Predicting visual intelligibility gain in the Synface application
Opponent: Kristian Ronge
When the acoustic signal is weak or disturbed, normal hearing people as well as hearing impaired make use of visual information as a support for their interpretation of the speech. Thus, a talking head could be of great support for hearing impaired people when engaged in speech activities where no visual information is available, such as a telephone conversation or when listening to an audio book. SynFace, a talking head developed at the Royal Institute of Technology, is an application where the lipmovements are driven by the acoustic signal and synchronized with the speech. Thus, it could be a valuable support since it contributes with sufficient visual information. The purpose of this thesis project is to find an error metric that could be used to predict the visual intelligibility gain when using the Synface application.

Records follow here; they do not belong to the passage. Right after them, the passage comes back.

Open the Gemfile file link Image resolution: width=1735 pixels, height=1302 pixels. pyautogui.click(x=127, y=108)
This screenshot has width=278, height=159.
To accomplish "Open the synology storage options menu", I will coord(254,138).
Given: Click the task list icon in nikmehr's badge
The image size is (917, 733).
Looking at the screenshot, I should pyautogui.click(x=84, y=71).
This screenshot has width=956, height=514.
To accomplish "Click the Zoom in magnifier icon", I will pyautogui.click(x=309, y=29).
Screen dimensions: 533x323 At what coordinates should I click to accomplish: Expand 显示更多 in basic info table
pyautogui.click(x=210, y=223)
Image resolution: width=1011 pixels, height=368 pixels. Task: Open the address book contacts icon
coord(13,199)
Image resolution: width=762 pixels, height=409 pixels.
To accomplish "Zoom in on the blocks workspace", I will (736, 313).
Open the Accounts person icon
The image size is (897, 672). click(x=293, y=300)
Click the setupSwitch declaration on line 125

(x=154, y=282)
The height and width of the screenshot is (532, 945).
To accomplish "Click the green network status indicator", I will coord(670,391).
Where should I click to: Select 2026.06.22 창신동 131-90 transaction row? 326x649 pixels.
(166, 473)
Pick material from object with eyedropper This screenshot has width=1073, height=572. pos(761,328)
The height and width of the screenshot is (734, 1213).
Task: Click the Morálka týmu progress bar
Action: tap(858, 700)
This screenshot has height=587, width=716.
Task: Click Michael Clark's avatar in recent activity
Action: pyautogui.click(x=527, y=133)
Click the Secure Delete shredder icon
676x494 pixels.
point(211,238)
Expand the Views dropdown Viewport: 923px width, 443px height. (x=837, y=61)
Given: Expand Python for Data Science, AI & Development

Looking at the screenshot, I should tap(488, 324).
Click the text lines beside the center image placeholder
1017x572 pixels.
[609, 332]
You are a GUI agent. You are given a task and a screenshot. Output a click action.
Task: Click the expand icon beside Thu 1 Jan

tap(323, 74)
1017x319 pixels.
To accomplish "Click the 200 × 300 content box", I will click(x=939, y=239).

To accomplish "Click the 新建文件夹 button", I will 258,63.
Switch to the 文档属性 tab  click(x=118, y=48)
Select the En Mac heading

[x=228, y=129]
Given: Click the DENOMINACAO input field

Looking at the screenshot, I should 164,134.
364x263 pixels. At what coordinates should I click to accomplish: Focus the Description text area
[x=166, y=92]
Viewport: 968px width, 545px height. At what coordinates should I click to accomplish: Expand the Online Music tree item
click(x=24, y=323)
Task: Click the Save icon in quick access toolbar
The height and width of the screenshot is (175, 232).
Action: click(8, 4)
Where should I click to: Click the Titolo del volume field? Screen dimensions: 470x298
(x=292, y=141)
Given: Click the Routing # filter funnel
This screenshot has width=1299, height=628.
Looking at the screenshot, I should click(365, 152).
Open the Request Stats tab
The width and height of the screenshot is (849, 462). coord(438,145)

The idea is to base the metric on confusion matrixes for Swedish phonemes. An experiment – including both a synthetic and a natural face – where the subjects watched silent movie clips containing nonsense words, was carried out to calculate the confusion matrixes for consonants and vowels respectively. The error metric was calculated using frame-by-frame comparison, where the data from the confusion matrixes were used as weights for the phoneme recognition errors. The calculated error metrics were then mapped to intelligibility in regard to SRT (speech reception threshold) reduction. A linear relationship between the error metrics and the SRT levels was found.